G = nx.from_pandas_adjacency(df)

print(f"Nodes: {G.number_of_nodes()}, Edges: {G.number_of_edges()}")

### Graph visualization

In [None]:
pos = nx.spring_layout(G, k=0.5, iterations=50)

plt.figure(figsize=(12, 10))
nx.draw(G, pos, with_labels=True, node_size=600, font_size=10)
plt.show()

## Within-network analysis (internal analysis of the gangs)

### A. General structural metrics
- **Density**
  - **What it is:** Ratio between existing ties and all possible ties.
  - **Why useful:** Measures cohesion; high density â†’ easier communication and lower vulnerability to central node removal.

- **Average degree**
  - **What it is:** Average number of connections per node.
  - **Why useful:** Indicates member activity and level of engagement.

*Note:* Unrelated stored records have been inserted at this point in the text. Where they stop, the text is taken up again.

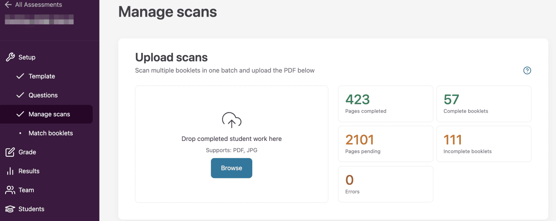Click the Incomplete booklets card
556x221 pixels.
(484, 144)
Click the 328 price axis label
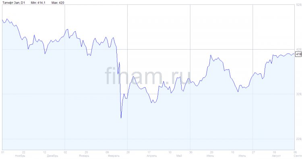 [x=299, y=94]
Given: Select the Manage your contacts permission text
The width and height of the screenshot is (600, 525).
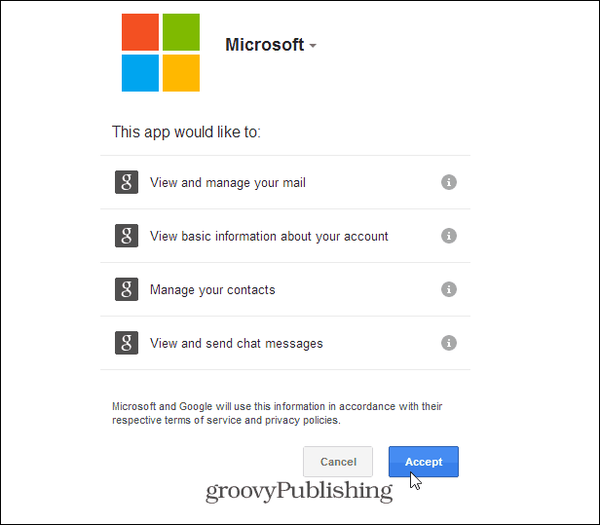Looking at the screenshot, I should (x=212, y=290).
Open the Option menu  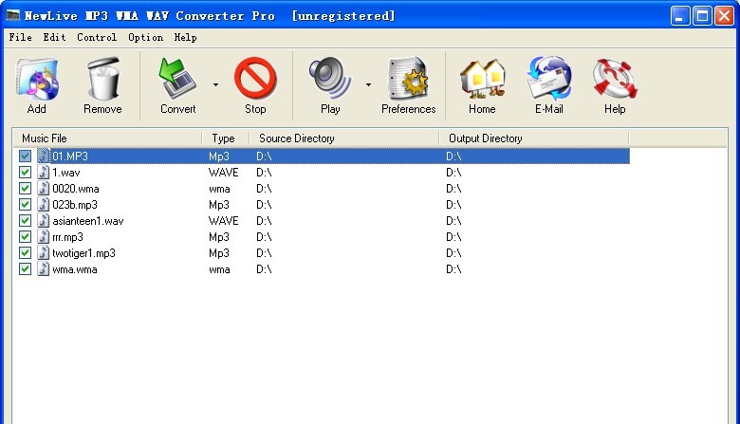click(x=145, y=38)

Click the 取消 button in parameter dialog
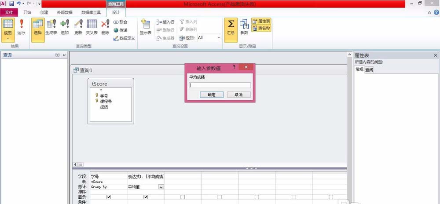(238, 95)
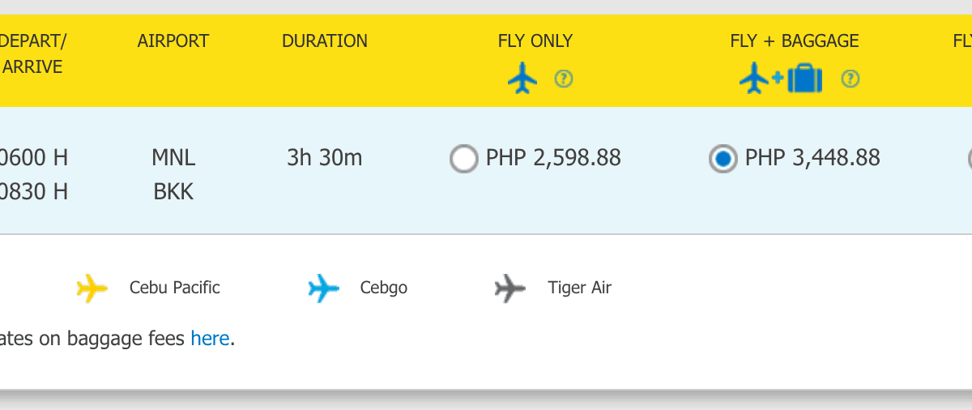Viewport: 972px width, 410px height.
Task: Select the PHP 2,598.88 Fly Only fare
Action: 464,159
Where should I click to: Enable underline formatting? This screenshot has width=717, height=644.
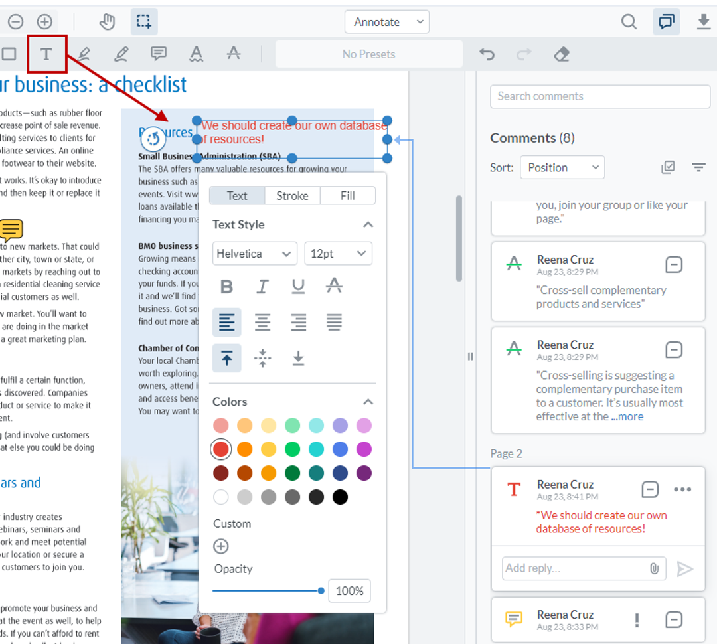tap(298, 286)

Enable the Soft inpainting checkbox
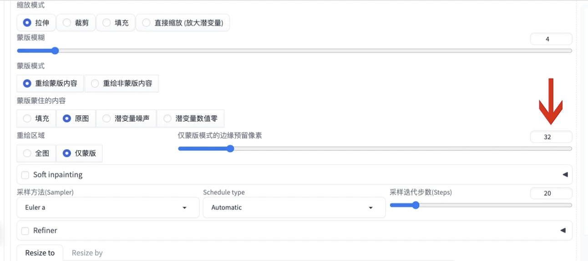tap(25, 175)
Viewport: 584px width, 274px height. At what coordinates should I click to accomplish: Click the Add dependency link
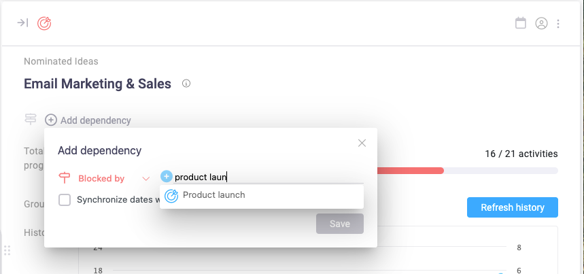coord(88,120)
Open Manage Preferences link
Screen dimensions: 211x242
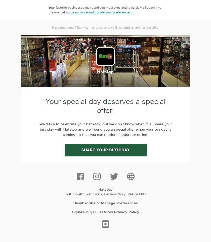[119, 203]
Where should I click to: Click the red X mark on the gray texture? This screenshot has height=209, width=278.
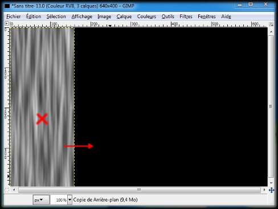point(42,119)
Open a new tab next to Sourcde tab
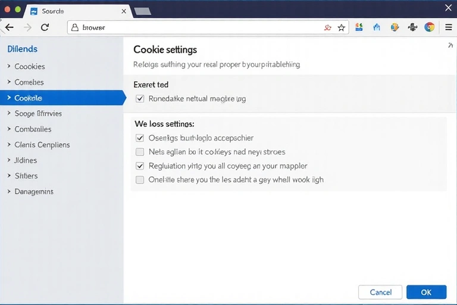The height and width of the screenshot is (305, 457). click(142, 11)
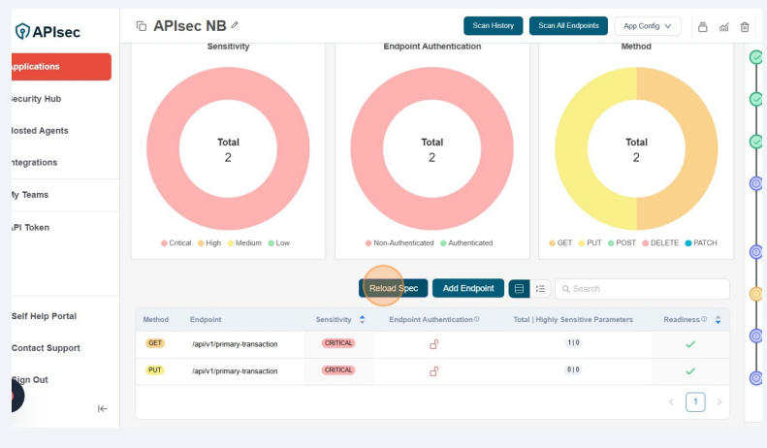The width and height of the screenshot is (767, 448).
Task: Click the Add Endpoint button
Action: [468, 289]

- **Network diameter and average path length**
  - **What it is:** Maximum/average length of paths between nodes.
  - **Why useful:** Measures the network's efficiency in transmitting information or orders.

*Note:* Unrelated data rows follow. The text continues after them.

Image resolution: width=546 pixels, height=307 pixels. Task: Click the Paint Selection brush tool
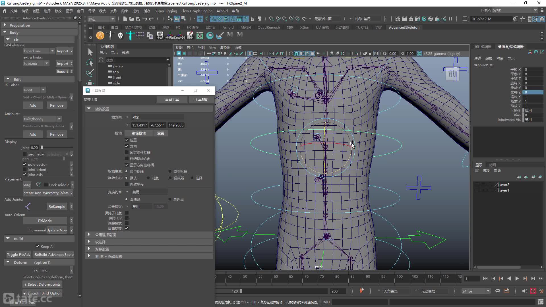point(90,73)
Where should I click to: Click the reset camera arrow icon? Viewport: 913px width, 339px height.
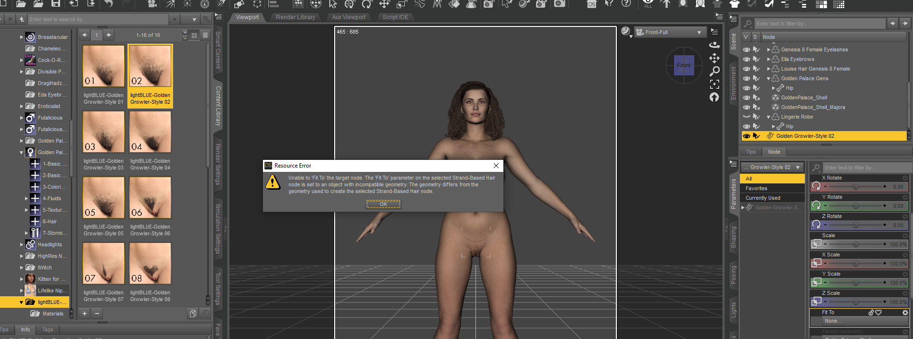[714, 97]
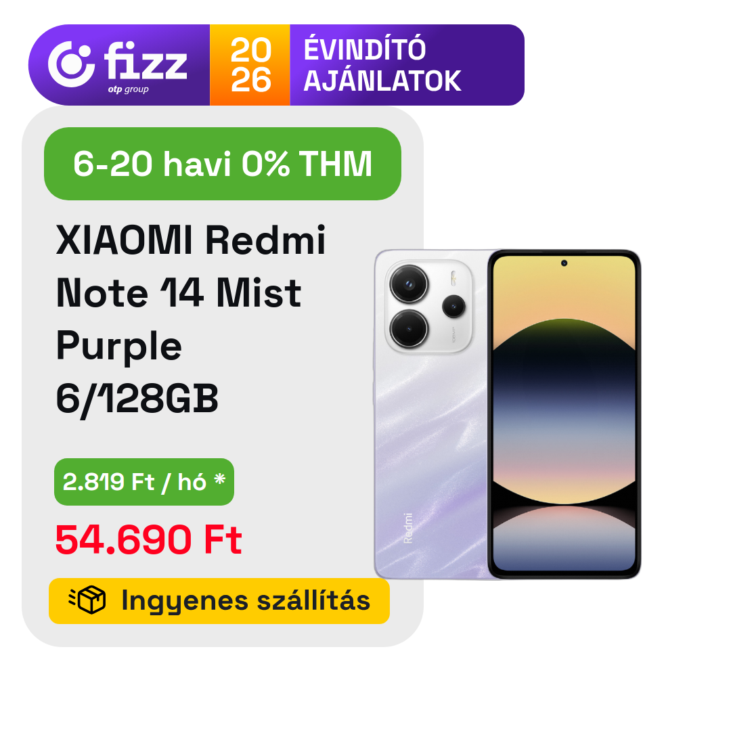Click the phone's lower large camera lens
The image size is (731, 731).
click(409, 329)
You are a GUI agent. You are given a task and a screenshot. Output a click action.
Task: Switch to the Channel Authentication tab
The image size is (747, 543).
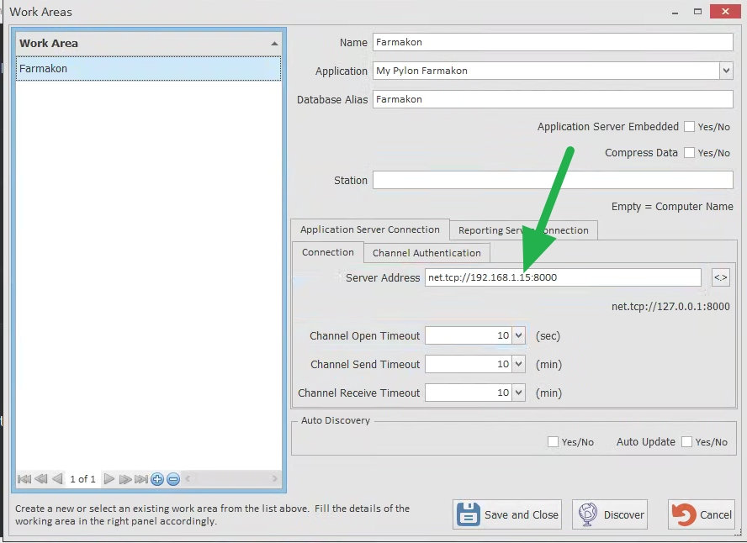(426, 253)
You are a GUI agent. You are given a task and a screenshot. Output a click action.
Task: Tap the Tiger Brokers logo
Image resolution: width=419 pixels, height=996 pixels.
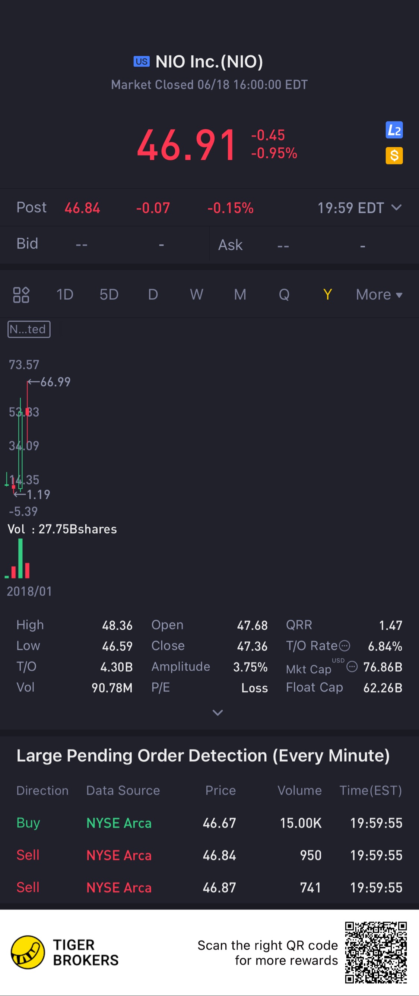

- **Clustering coefficient**
  - **What it is:** Probability that a node's neighbors are connected to each other.
  - **Why useful:** Highlights closed subgroups or internal "cells"; useful for understanding resilience and community str

- **Modularity**
  - **What it is:** Measure of the presence of well-defined internal communities.
  - **Why useful:** Reveals internal divisions and possible subgroups or "cliques".

### B. Centrality metrics
- **Degree centrality**
  - **What it is:** Number of direct connections a node has.
  - **Why useful:** Identifies the most active or influential members.

- **Betweenness centrality**
  - **What it is:** Number of times a node lies on the shortest paths between other nodes.
  - **Why useful:** Highlights brokers or gatekeepers; nodes critical for the flow of information.


- **Closeness centrality**
  - **What it is:** Reciprocal of the sum of a node's distances to all other nodes.
  - **Why useful:** A node close to all others can quickly spread information or orders.

- **Eigenvector centrality / PageRank**
  - **What it is:** Importance based on being connected to other important nodes.
  - **Why useful:** Highlights leaders recognized by the most influential members.

### C. Roles and vulnerability
- **Identification of key roles (leader, broker, peripheral members)**
  - **Metrics:** Combination of centrality, degree, betweenness, and clustering.
  - **Why useful:** Identifies who leads, who mediates between subgroups, and who remains peripheral.


- **Cohesion / network robustness**
  - **Metrics:** Density, average path length, k-core decomposition.
  - **Why useful:** Vulnerability testing: impact of removing central nodes.


- **K-core / core-periphery structure**
  - **What it is:** Identifies the central core versus the periphery.
  - **Why useful:** Highlights implicit hierarchy and concentration of power.